董奉は山で暮らしていたが畑仕事はせず、毎日、人々の病気治療にあたり、そこでも金銭を受け取らなかった。重病の患者が快癒したときは五株の杏の木を植えさせ、軽い病気なら一株を植えさせた。このようにして数年が経つと、およそ十万株あまりになり、鬱蒼たる杏の林ができあがった。山にすむ数多くの鳥や獣を杏林のなかで遊ばせたので、草は生えず、いつも草むしりをしたような状態になっていた。杏の実がたくさんなったとき、林のなかに藁で倉庫を作り、人々にそれを見せて「杏の実が欲しければ、わざわざ私に報告する必要はない。ただ食べ物を一皿、倉の中に置き、それから自分で一皿分の杏を取ってゆけばいい」と言った。あるとき、食べ物は少ししか持ってこないのに、杏の実をたくさん取ってゆく者があった。林のなかの虎たちが飛び出して、咆吼しながら追いかけてきた。その者はたいそう恐怖して、あわてて杏の器を拾い上げて逃げだした。道ばたに杏の実をこぼしていったので、家について杏の実を数えてみると、置いてきた食べ物とちょうど同じくらいになっていた。またあるとき、杏の実を盗んだ者があったが、虎がその者を家まで追いかけ、噛み付いて殺してしまった。家族の者は彼が盗みを働いたことを知り、杏の実を董奉に送り返し、土下座して謝罪した。董奉は彼らを家に帰し、かの者を生き返らせてやった。董奉は毎年、杏の実を売って食べ物に換えていたが、今度は施しをして貧困を救い、行き倒れの旅人を支援したりして、一年間に二万斛以上を使いはたした。

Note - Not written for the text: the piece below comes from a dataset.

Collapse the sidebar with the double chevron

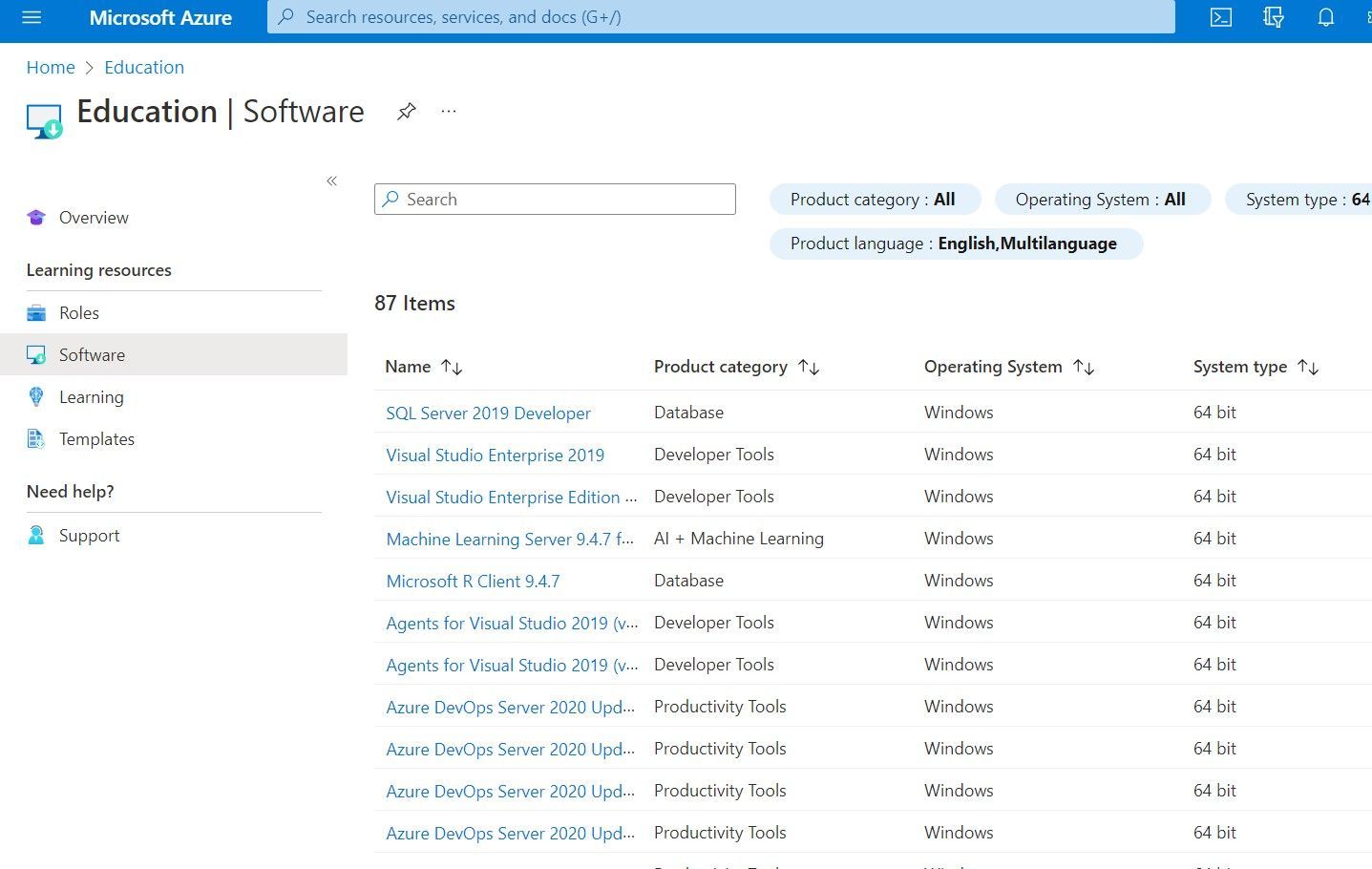click(332, 180)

県令には娘がいて、魑魅魍魎に取り付かれて精神がおかしくなっていた。医療を施しても効果がなく、そこで董奉のもとへ行って治療を願い、「もし娘が快癒したら、嫁入り道具を持たせて娘を差し上げましょう」と持ちかけた。董奉は承知して、すぐさま体長が数丈もある一匹の白いワニを取り寄せ、陸路、病人の家へ行き、従者に命じてワニを斬らせると、娘の病気はその途端に快癒した。董奉はこうしてその娘を妻に迎えたのだが、ずっと子供に恵まれなかった。董奉が出かけるたび、妻は一人で残っているのが辛く、人にお願いして養女をもらった。その娘が十歳あまりになった、ある日、董奉はつま先立ちになると、雲の中へと潜って消えた。妻と娘はそれからも家に残っていて、杏の実を売って食べ物を得ていた。彼らをだまそうとする者があると、虎が出てきて追い払った。董奉は人間界にあること三百年あまり、去るときも顔形は三十歳くらいの人に見えた。

以上、『太平広記』所収の『神仙伝』から簡単に抜き出してみました。董奉の故事から、「杏林」といえば医学界を指す言葉になりました。また、華佗、張仲景と合わせて「建安の三神医」とも呼ばれているそうです。